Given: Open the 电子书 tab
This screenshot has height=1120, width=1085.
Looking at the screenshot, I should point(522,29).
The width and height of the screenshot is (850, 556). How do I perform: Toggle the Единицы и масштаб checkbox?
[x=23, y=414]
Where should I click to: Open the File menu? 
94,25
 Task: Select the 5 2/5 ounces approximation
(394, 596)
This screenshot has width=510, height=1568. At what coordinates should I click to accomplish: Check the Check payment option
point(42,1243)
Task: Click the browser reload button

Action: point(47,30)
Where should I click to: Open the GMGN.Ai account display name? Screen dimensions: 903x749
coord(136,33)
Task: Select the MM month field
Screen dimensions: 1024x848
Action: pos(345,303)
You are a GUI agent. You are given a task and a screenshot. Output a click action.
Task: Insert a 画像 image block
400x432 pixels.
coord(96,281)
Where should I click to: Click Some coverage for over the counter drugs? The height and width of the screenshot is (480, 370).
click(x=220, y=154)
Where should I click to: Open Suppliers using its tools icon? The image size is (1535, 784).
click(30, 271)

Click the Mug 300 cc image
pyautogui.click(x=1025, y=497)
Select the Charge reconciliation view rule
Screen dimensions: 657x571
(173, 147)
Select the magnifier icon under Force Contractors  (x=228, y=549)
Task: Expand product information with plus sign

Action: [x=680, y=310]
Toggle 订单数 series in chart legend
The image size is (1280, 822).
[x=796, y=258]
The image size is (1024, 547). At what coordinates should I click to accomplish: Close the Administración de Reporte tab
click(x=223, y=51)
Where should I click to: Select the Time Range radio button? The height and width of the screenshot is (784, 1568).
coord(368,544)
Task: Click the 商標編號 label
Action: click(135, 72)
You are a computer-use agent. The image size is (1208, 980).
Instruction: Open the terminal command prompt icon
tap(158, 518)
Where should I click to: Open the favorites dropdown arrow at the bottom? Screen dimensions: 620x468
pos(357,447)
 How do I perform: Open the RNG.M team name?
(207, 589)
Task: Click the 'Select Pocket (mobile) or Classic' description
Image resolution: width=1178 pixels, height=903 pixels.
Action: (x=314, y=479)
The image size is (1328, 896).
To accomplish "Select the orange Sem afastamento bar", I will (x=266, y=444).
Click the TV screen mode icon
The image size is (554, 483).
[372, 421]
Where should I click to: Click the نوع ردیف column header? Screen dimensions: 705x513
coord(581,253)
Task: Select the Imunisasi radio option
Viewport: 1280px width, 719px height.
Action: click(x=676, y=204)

┄┄┄┄┄┄

Give the listing again, word for word.

Given: Open the 电子书 tab
This screenshot has height=1120, width=1085.
Looking at the screenshot, I should point(522,29).
The width and height of the screenshot is (850, 556). How do I perform: Toggle the Единицы и масштаб checkbox?
[x=23, y=414]
Where should I click to: Open the File menu? 
94,25
 Task: Select the 5 2/5 ounces approximation
(394, 596)
This screenshot has width=510, height=1568. At what coordinates should I click to accomplish: Check the Check payment option
point(42,1243)
Task: Click the browser reload button

Action: point(47,30)
Where should I click to: Open the GMGN.Ai account display name? Screen dimensions: 903x749
coord(136,33)
Task: Select the MM month field
Screen dimensions: 1024x848
Action: pos(345,303)
You are a GUI agent. You are given a task and a screenshot. Output a click action.
Task: Insert a 画像 image block
400x432 pixels.
coord(96,281)
Where should I click to: Click Some coverage for over the counter drugs? The height and width of the screenshot is (480, 370).
click(x=220, y=154)
Where should I click to: Open Suppliers using its tools icon? The image size is (1535, 784).
click(30, 271)

Click the Mug 300 cc image
pyautogui.click(x=1025, y=497)
Select the Charge reconciliation view rule
Screen dimensions: 657x571
(173, 147)
Select the magnifier icon under Force Contractors  (x=228, y=549)
Task: Expand product information with plus sign

Action: [x=680, y=310]
Toggle 订单数 series in chart legend
The image size is (1280, 822).
[x=796, y=258]
The image size is (1024, 547). At what coordinates should I click to accomplish: Close the Administración de Reporte tab
click(x=223, y=51)
Where should I click to: Select the Time Range radio button? The height and width of the screenshot is (784, 1568).
coord(368,544)
Task: Click the 商標編號 label
Action: click(135, 72)
You are a computer-use agent. The image size is (1208, 980).
Instruction: Open the terminal command prompt icon
tap(158, 518)
Where should I click to: Open the favorites dropdown arrow at the bottom? Screen dimensions: 620x468
pos(357,447)
 How do I perform: Open the RNG.M team name?
(207, 589)
Task: Click the 'Select Pocket (mobile) or Classic' description
Image resolution: width=1178 pixels, height=903 pixels.
Action: (x=314, y=479)
The image size is (1328, 896).
To accomplish "Select the orange Sem afastamento bar", I will (x=266, y=444).
Click the TV screen mode icon
The image size is (554, 483).
[372, 421]
Where should I click to: Click the نوع ردیف column header? Screen dimensions: 705x513
coord(581,253)
Task: Select the Imunisasi radio option
Viewport: 1280px width, 719px height.
Action: click(x=676, y=204)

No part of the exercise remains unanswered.